Even as Rhapsody Developer Release 2 reach the hands of developers, Apple had already started formulating a plan. The plan was to be called Carbon.

What is Mac OS X?
Rhapsody had reached a point of maturity that it could now stand on it's own in public, but Apple was now faced with the problem that it would most likely not get past the Applications Barrier (a term heavily used within the DoJ's case against Microsoft and their monopoly tactics). Because of this Apple pulled the general "client" version of Rhapsody and only released a version with a suite of server apps (given the product name: Mac OS X Server).

To solve this Applications Barrier problem, Apple went back to Copland development. When they had run up against the same problem, they had started working on a solution where most of the existing Mac APIs would work in the new kernel based operating system.

At the World Wide Developers Conference in 1998, Apple showed off an early alpha version of Carbon running in Rhapsody Developer Release 2. What was amazing was that they had a demo version of Adobe's Photoshop 5.0 running as a native Carbon app in Rhapsody. This success most likely directly led to a certain over confidence at Apple and they started giving out what would turn out to be very unrealistic release dates.

(Photoshop 5.0 running as a Carbon app in Rhapsody 5.1 at WWDC 1998)
This new Carbon based path was given a new name: Mac OS X. While it was founded on the same technology as Rhapsody, it was to relieve Apple of some license restrictions left over from NEXTSTEP/OPENSTEP (like Display Postscript). Part of the reason for renaming Rhapsody Server to Mac OS X Server was to show that they were making progress and were actually getting products out into peoples hands. The drawback of this is that Mac OS X Server 1.x was not really Mac OS X at all, it was still Rhapsody.
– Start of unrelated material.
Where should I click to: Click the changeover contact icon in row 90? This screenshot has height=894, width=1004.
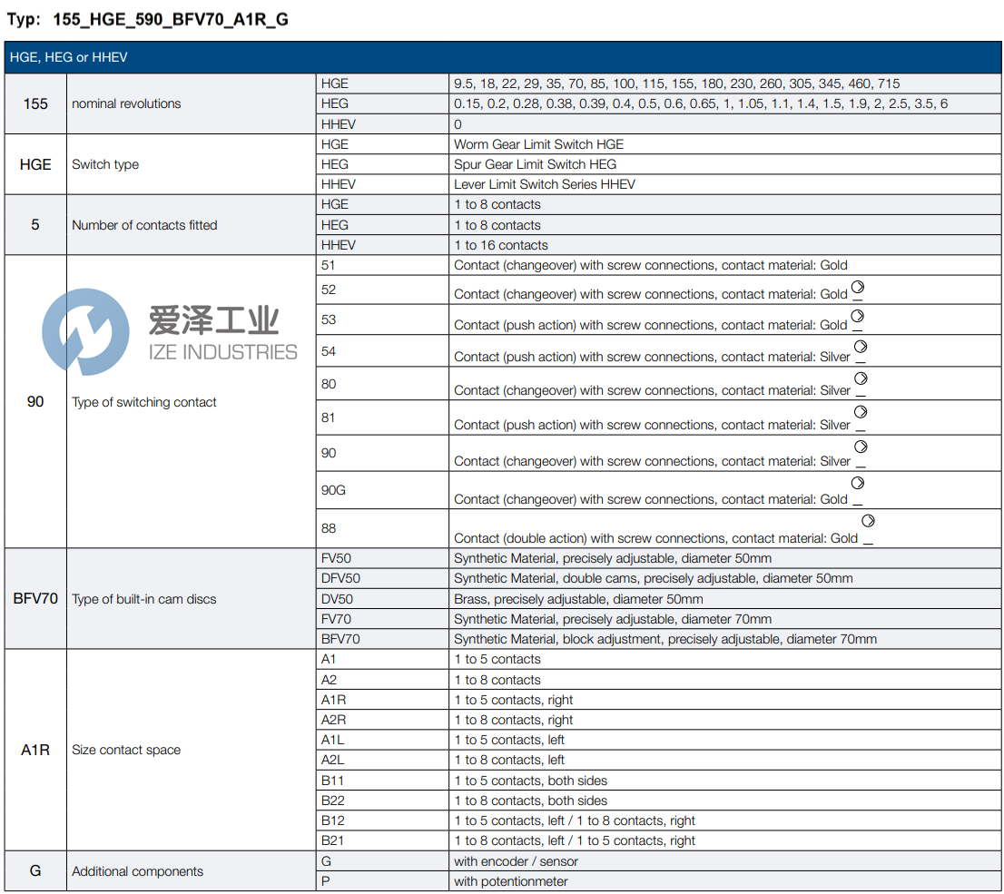coord(861,447)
Even after making the move to Carbon, Apple still had a ways to go with the major developers who had been holding out with Rhapsody. They were afraid that Carbon was going to be a second hand environment to Yellow Box (which would soon be renamed, yet again, to Cocoa). One of the things Apple did to try and put this fear aside for them was to get rid of the Workspace Manager and replace it with a totally new Finder written from the ground up in Carbon... which also showed Apple that even though their WWDC demo in 1998 was impressive, they were far from having an environment that was ready for the public or their developers.

Because of this, Mac OS X didn't reach maturity (at least of the Carbon front) until late 2001.
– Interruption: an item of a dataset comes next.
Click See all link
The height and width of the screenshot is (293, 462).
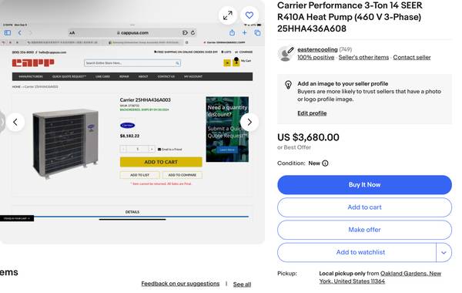click(x=242, y=285)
This extended development time was the reason that Mac OS X Server 1.x was on the market far longer than Apple had planned on. They seem to have envisioned a single release of Mac OS X Server (in March of 1999) which was to be quickly followed by a "Mac OS X based" version of Mac OS X Server. The Rhapsody version stayed on the market until the summer of 2001 when the first Mac OS X version of Mac OS X Server (v10.0.3) was released.

How closely related is Rhapsody and Mac OS X?
These systems went through worlds of changes. While Rhapsody is similar in many ways to Mac OS X, even versions of Mac OS X are quite different from each other.

For example, I have applications that run in Mac OS X Developer Preview 4. Some of these still worked in Mac OS X Public Beta and none of them continued to function in Mac OS X v10.0. Some of my Public Beta apps still worked in 10.0 but stopped functioning in 10.1. And generally speaking, if something worked in 10.1, there was a good chance it would continue to work in 10.2/10.3.

Conclusion
I hope that sets up what these operating systems are and how they came about. I know that when someone says "Mac OS X is a Unix OS" that they see the word "Unix" and the roman numeral "X" (which is pronounced "10") and think that it must be like the other Unix operating systems and uses the X Windows System. Apple does (now) supply an X Windows System (called X11) but it is an addition to Mac OS X and not part of what Mac OS X actually is.

The same goes for Rhapsody. It does not come with an X Windows System, but there are third party additions that provided that environment.

NEXTSTEP, OPENSTEP, Rhapsody and Mac OS X are pretty unique in what they are and how they fit into the "Unix" landscape.